What Makes an Ant Killer Safe to Use in the Kitchen?
Some insecticides, as you well know, can be very toxic. For an ant killer to be safe to use, it’s important that it contains chemicals which won’t harm mammals. That’s why Fipronil, Borax, and other similar insecticides, are becoming more and more popular.
Their impact on mammals is minimal when ingested in low quantities. And, the amount required to kill some ants is usually insignificant, to say the least. Now, that said, this doesn’t mean that you should let your pets or kids come in contact with ant killers.
So, how can you make sure that they’ll be safe without you monitoring them 24/7? If you still want to go about your daily business and avoid having to quarantine the kitchen for an entire day to let the ant killers work their magic, you should look at bait stations and gel-based formulas to get the job done.
Gels can be applied inside crevices and wall cracks that the kids and pets won’t be able to reach. The same goes for the bait stations. Properly designed bait stations will only have very small openings that allow ants to go in and out and transport the poison back to their nest.
Bait Station Designs
Bait stations are either open or fully enclosed. You should probably always opt for enclosed bait stations. When the bait sits in an enclosure, with just a few holes that provide ventilation and access to ants, it will stay fresh for longer and not dry out.
This also protects the bait from being eaten by pets or other larger bugs that can carry more than ants.
In terms of materials, bait stations are usually made of plastic. While that can be ok, it wouldn’t hurt looking at some metal bait stations, too. This is especially true if you’re using liquid bait or installing bait stations outdoors.

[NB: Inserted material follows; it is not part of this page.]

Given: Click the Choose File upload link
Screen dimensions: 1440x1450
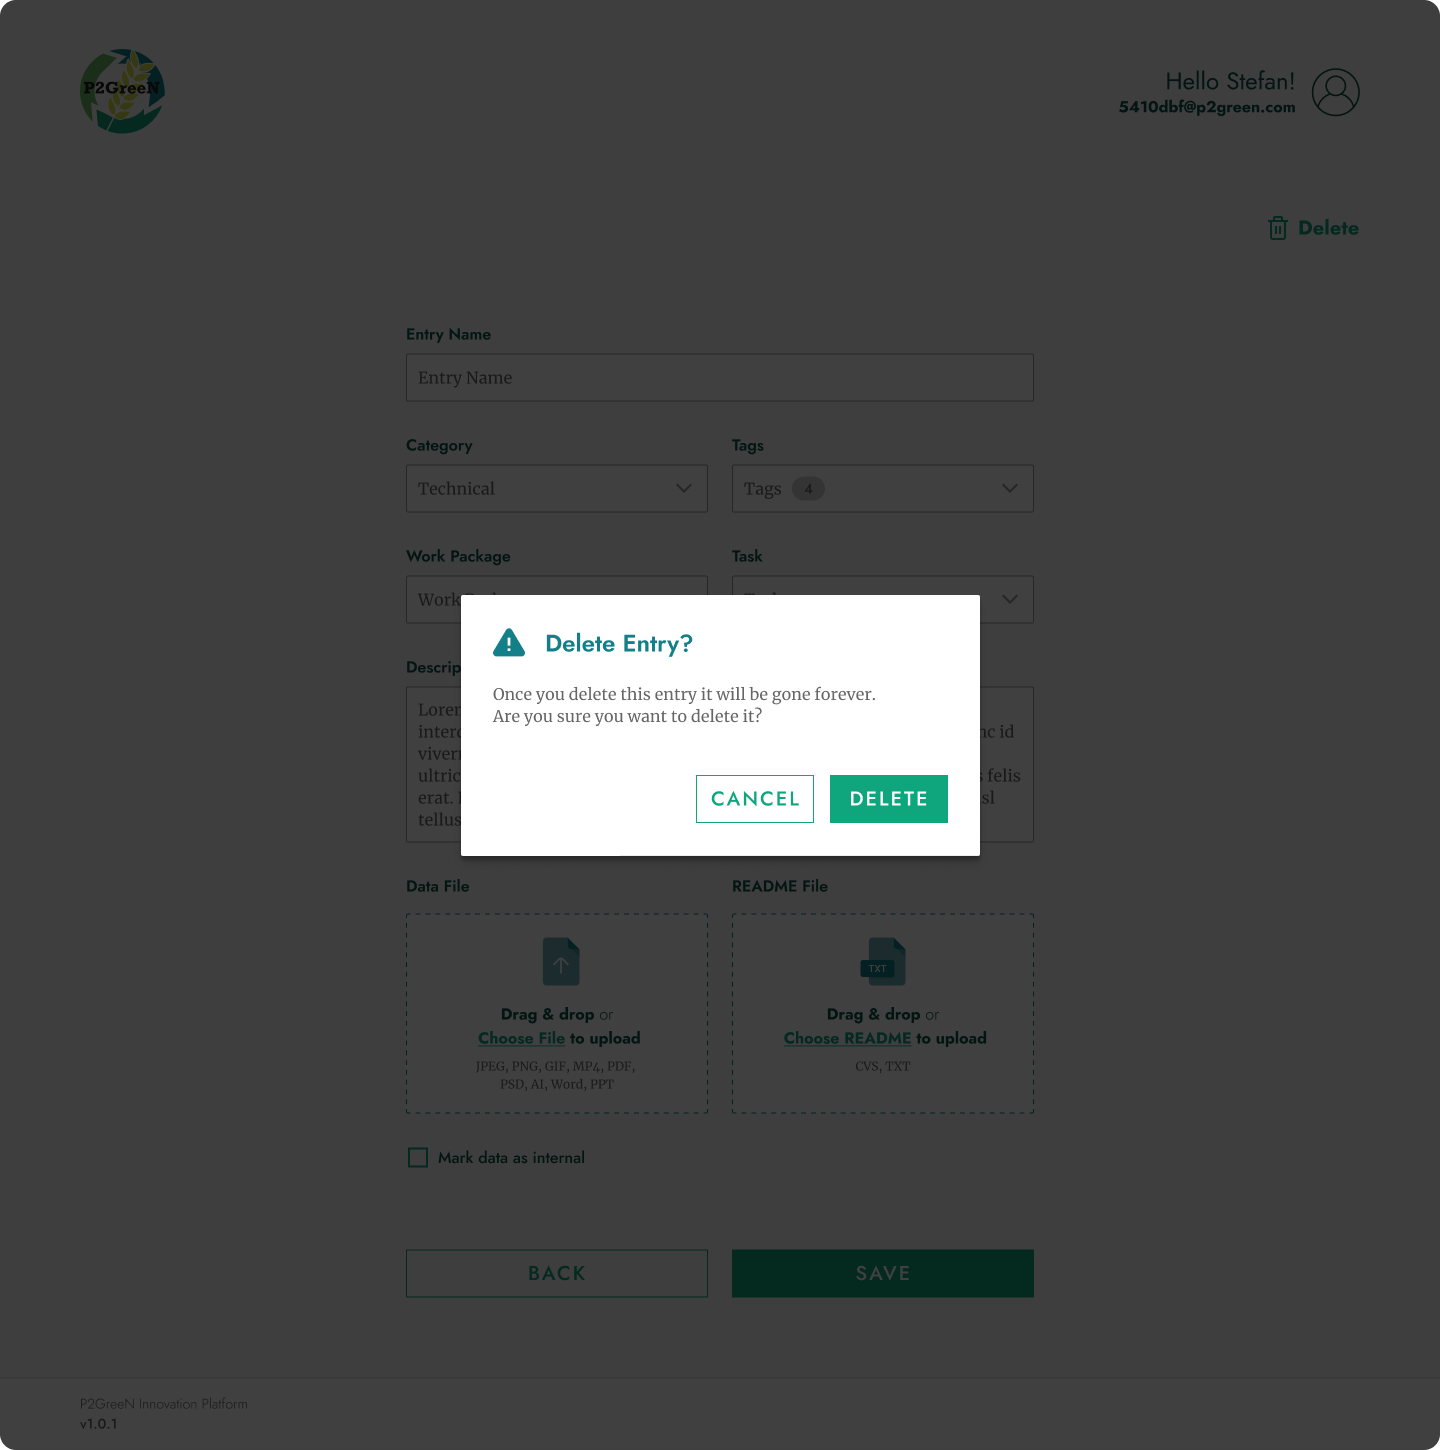Looking at the screenshot, I should point(521,1038).
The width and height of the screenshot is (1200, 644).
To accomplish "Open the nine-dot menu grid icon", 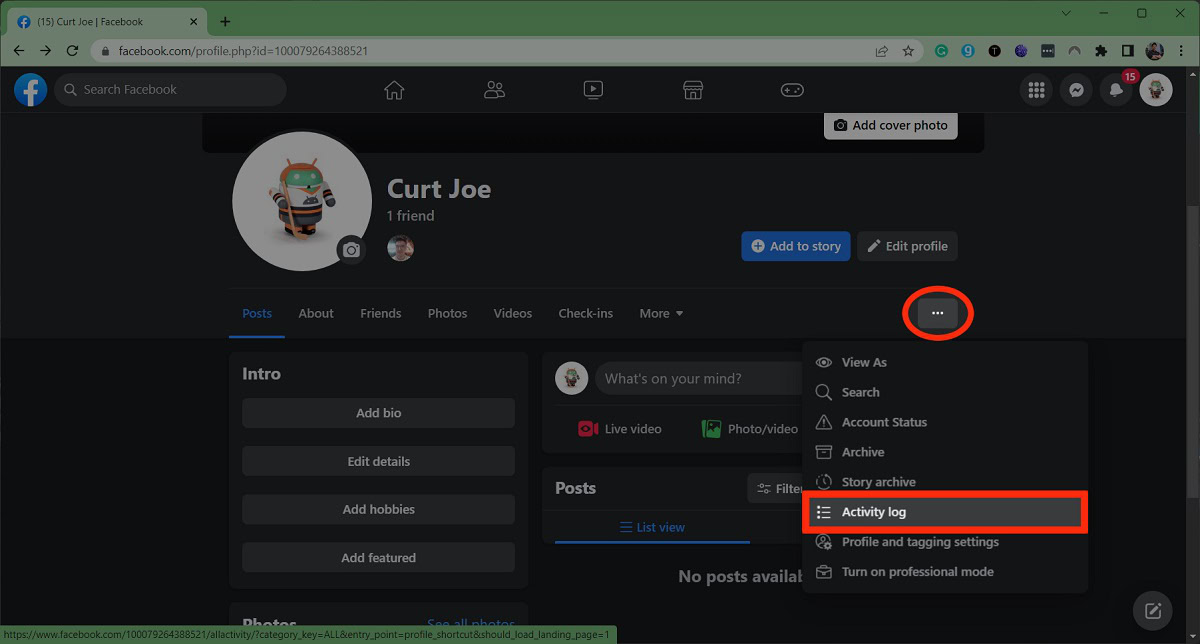I will tap(1036, 90).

Metal bait stations should have a heavier base and superior stability. They won’t be tipped over as easily by a pet, a kid, or by you if you’re not watching your step.
How to Optimally Position Your Bait Stations
If you pay attention and follow the ant movements, you’ll eventually discover where they’re all converging to. That’s would be the nest. It could be outside your home or inside. It could even be inside your walls or furniture if you have burrower ants.

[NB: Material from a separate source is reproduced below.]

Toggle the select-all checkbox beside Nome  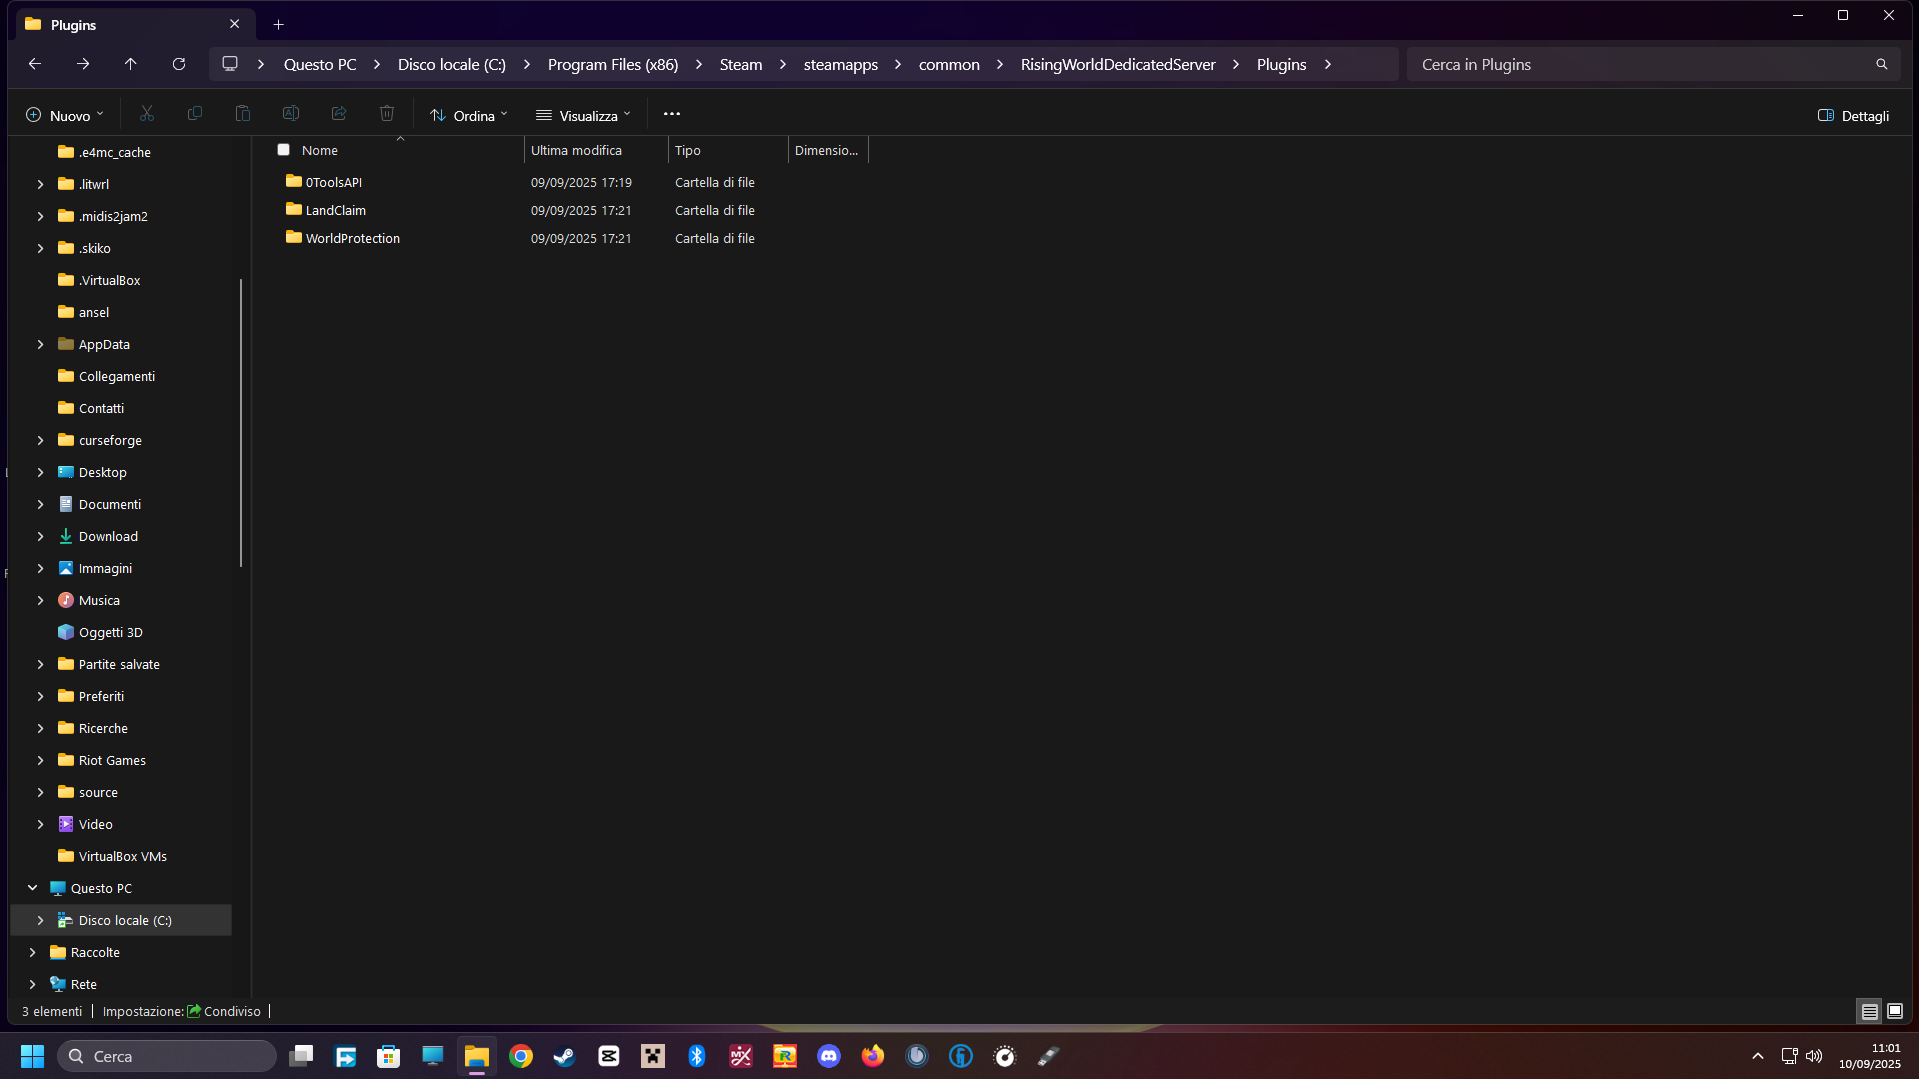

Either way, the best place to lay down a bait station is near an entry point to the colony’s nest. Get the bait stations as close as possible to ensure that lots of workers will find them either on their way out or when they’re coming back.
This is even more important if you’re using an ant killer that kills on contact or that kills within minutes or hours. Shortening the distance between the bait and the colony will ensure that the poison has more time to reach the queen.
When to Use Gels
Using ant gels is perhaps most recommended when you’re dealing with burrower species, like carpenter ants, or with flyers. Pouring liquid into wall cracks won’t do you much good because it will get absorbed quickly. But, using gel instead will guarantee that plenty of worker ants will be able to carry it back deeper into the nest.

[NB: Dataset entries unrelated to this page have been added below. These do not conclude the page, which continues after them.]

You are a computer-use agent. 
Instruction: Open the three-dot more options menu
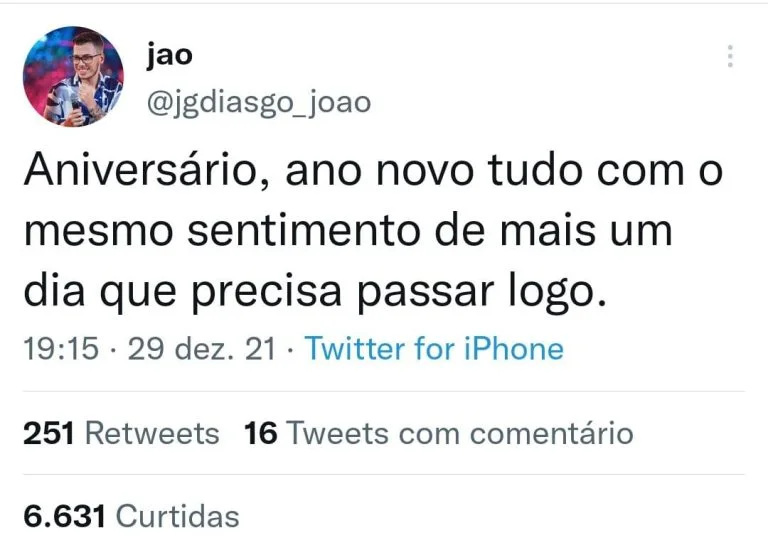pos(730,56)
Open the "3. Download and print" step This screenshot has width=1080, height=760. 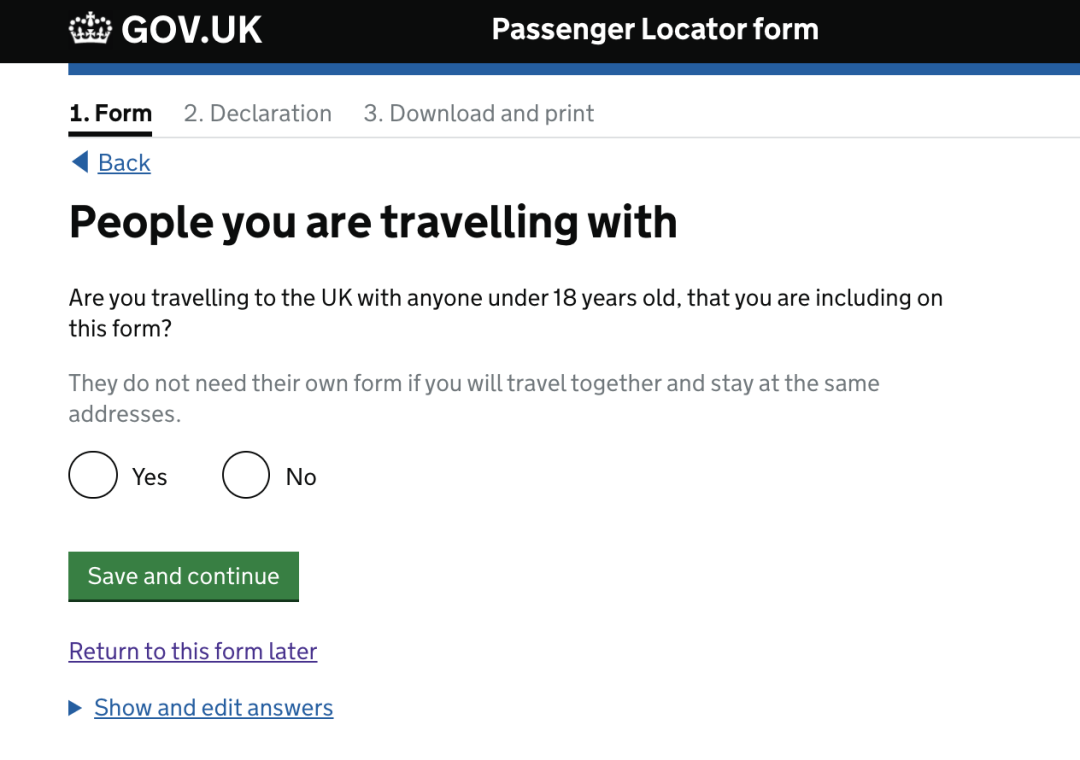pyautogui.click(x=478, y=113)
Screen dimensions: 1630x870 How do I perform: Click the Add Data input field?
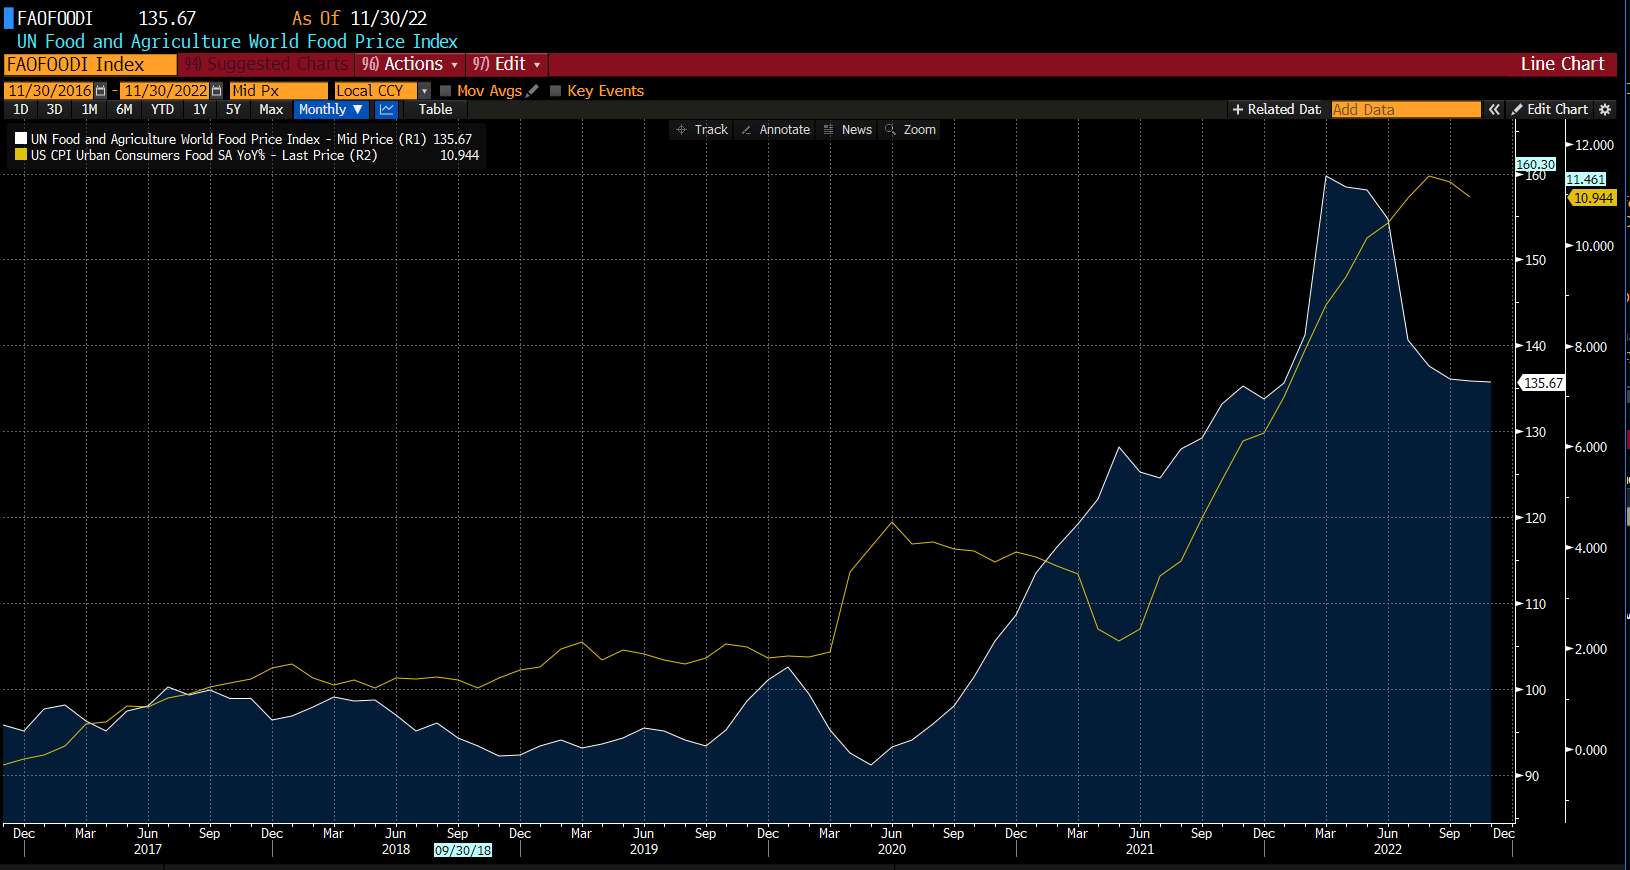[x=1405, y=110]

You can also apply gels in well-ventilated areas or wherever a draft is coming in. Again, liquid baits could get tipped over, evaporate, and pets can eat the granules. A gel will remain on the surface it was applied to longer and won’t be affected by draft or temperature changes as hard as liquid baits.
Use the Best Ant Killers to Save Time and Money
The ant killers showcased in this article are versatile and highly effective. Most of them, if not all, will also help you deal with other insects as well, making them valuable all-round kitchen treatments. As you can see, I’ve also offered suggestions for every budget, so that you don’t have to stock up on more product than necessary for a simple kitchen infestation.
Depending on the size of your kitchen, the type of ants infesting it, and your personal preferences and experience with ant killers, the choice is yours. Just don’t take too long to make it or getting rid of a larger colony might take you a lot of time.